Copy every record below exactly, leaving out any pictures.

[[ Given entries open ]]

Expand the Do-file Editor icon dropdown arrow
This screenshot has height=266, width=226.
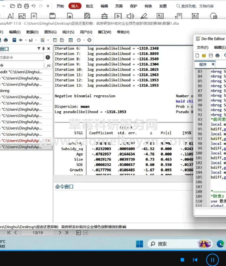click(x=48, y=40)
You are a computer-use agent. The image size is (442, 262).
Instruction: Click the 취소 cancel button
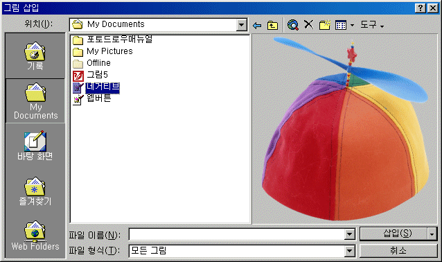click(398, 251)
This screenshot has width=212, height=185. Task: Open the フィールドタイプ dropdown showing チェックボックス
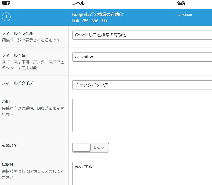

[[ Given entries closed ]]

Reply.
Expand the Do-file Editor icon dropdown arrow
This screenshot has height=266, width=226.
click(x=48, y=40)
You are a computer-use agent. The image size is (442, 262).
Instruction: Click the 취소 cancel button
click(398, 251)
This screenshot has width=212, height=185. Task: Open the フィールドタイプ dropdown showing チェックボックス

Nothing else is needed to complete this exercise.